# 記事
****************

フェミじゃないけど

澁谷知美さんのブログ「ゆるい日記」の2005年9月24日の記事から。
現在はブログ自体が(なぜか)なくなってしまっているので、Web アーカイブから引っ張ってきました。えーと・・・、仁義なき全文まるごと引用です ごめんなさい。クレームが付いたらコメントアウトいたします、ということでひとつ(^_^;

イラストは澁谷さんが書かれたのでしょうか?

(2005.09.24) フェミじゃなくたっていいよ、仲良くしよう

【1】

気が早いが、今年の流行語大賞には「ちょいモテ」が選ばれると思う。
もともと達成率の低い輩がハナから「ちょい」をめざしてもなんにも得るもんないよ! ということを松尾スズキがいっていたが、けだし箴言

しかし、それよりもよく聞くのが「私フェミニストじゃないけれど」という言葉です。流行ってんの?! ってぐらいよく聞きます。
あとには「やっぱり今の社会って男がトクになるようにできてるよね」てな言葉がつづく。それだけフェミ的な見方が世間に広まってきたということなんでしょう。というか、女子が男社会で働きはじめると、おのずと見方がフェミ的にならざるをえない。

****************

# データ一覧
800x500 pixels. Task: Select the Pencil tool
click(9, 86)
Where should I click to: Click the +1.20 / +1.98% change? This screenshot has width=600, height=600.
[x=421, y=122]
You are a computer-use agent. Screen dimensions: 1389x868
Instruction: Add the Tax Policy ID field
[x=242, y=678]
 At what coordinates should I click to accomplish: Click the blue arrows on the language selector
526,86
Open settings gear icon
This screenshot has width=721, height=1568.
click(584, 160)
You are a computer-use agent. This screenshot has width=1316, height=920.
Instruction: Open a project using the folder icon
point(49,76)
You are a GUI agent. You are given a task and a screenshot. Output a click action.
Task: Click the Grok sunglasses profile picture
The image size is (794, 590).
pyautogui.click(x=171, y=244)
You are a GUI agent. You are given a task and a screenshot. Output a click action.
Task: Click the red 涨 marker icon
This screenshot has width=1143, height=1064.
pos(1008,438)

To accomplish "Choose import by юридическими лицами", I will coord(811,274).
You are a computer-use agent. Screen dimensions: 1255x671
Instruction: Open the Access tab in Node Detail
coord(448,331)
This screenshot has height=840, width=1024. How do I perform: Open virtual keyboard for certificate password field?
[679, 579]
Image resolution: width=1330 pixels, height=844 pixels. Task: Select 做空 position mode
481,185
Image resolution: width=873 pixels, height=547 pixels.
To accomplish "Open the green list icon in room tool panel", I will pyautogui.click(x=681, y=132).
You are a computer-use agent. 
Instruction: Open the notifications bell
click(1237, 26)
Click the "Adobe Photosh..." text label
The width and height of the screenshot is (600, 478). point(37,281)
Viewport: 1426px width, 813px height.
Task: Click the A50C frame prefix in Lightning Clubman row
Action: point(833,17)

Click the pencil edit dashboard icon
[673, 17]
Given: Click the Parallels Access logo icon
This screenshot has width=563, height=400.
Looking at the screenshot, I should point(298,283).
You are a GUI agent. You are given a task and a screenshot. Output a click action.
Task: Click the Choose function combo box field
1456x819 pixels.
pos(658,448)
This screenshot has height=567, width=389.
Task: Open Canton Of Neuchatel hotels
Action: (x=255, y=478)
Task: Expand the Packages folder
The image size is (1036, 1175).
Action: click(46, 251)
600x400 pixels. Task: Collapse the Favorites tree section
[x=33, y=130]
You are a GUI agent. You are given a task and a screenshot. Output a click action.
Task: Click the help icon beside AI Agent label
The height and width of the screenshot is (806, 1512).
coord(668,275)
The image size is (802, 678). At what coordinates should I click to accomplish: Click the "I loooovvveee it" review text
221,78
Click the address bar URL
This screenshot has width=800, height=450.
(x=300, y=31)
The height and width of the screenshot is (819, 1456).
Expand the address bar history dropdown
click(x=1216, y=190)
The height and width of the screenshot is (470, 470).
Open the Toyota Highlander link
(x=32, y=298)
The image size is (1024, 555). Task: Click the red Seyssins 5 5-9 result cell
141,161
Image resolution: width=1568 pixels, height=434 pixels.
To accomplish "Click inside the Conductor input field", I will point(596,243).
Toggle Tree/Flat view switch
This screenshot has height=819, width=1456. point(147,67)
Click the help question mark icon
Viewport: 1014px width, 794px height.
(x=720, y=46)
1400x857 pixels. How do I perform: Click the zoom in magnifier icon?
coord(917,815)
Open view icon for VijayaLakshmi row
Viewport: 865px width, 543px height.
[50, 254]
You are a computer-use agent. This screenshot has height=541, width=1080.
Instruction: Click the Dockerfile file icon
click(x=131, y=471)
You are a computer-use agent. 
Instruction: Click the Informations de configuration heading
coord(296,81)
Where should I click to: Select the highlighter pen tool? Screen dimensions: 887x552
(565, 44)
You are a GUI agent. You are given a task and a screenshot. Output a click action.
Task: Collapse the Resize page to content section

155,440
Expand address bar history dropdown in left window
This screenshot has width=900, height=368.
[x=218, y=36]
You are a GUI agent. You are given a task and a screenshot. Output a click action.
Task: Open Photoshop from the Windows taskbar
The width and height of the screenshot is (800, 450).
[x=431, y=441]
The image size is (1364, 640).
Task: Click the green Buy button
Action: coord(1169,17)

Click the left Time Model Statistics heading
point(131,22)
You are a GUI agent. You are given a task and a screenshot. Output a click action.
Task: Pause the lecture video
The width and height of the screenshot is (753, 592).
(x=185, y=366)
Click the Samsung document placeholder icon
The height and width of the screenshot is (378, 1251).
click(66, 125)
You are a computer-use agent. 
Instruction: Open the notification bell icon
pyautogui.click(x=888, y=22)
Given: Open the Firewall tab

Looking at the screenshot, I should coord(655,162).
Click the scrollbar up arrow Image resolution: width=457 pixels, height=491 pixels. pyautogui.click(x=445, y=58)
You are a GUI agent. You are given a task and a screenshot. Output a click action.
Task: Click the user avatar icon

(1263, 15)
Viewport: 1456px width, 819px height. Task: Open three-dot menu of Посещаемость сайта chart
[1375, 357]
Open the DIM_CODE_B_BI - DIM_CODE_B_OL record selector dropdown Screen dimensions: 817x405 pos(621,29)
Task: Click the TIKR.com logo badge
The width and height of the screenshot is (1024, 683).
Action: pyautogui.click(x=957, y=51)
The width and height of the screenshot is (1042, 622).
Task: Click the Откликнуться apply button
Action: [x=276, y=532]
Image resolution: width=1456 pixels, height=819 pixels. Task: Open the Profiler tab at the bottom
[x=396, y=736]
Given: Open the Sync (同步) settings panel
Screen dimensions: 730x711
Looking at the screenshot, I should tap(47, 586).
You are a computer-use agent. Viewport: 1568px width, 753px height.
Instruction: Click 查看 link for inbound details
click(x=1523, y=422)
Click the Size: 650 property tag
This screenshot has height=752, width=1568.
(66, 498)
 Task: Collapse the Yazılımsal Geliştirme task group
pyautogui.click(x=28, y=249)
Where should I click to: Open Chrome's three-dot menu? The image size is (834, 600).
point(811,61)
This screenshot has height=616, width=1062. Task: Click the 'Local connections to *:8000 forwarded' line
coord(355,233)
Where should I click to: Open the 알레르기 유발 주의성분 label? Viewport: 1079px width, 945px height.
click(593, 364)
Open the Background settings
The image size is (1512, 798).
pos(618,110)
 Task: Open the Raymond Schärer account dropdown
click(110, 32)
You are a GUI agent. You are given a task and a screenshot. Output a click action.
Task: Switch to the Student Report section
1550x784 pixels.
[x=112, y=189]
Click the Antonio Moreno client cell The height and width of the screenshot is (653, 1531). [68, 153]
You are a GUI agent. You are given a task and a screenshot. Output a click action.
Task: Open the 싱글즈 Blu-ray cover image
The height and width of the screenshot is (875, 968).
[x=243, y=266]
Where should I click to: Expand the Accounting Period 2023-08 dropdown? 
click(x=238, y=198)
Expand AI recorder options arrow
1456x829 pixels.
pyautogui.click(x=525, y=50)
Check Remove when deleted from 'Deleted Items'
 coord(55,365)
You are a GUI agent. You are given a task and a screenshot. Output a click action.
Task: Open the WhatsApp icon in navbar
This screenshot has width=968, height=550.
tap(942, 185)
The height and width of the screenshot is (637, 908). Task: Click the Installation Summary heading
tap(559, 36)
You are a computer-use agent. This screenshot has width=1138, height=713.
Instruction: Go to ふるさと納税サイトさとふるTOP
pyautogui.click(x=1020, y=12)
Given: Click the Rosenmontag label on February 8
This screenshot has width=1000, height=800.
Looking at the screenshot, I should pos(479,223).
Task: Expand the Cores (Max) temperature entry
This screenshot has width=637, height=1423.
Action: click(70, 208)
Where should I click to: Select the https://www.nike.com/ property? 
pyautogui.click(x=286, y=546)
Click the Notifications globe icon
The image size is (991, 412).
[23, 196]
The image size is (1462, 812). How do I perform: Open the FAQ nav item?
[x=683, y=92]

****************

# 課題
記事の「(2005.09.24) フェミじゃなくたっていいよ、仲良くしよう」から「フェミ的にならざるをえない。」まで、終わりの語句も含めて一字一句変えずに写してください。

# この課題の解答
(2005.09.24) フェミじゃなくたっていいよ、仲良くしよう

【1】

気が早いが、今年の流行語大賞には「ちょいモテ」が選ばれると思う。
もともと達成率の低い輩がハナから「ちょい」をめざしてもなんにも得るもんないよ! ということを松尾スズキがいっていたが、けだし箴言

しかし、それよりもよく聞くのが「私フェミニストじゃないけれど」という言葉です。流行ってんの?! ってぐらいよく聞きます。
あとには「やっぱり今の社会って男がトクになるようにできてるよね」てな言葉がつづく。それだけフェミ的な見方が世間に広まってきたということなんでしょう。というか、女子が男社会で働きはじめると、おのずと見方がフェミ的にならざるをえない。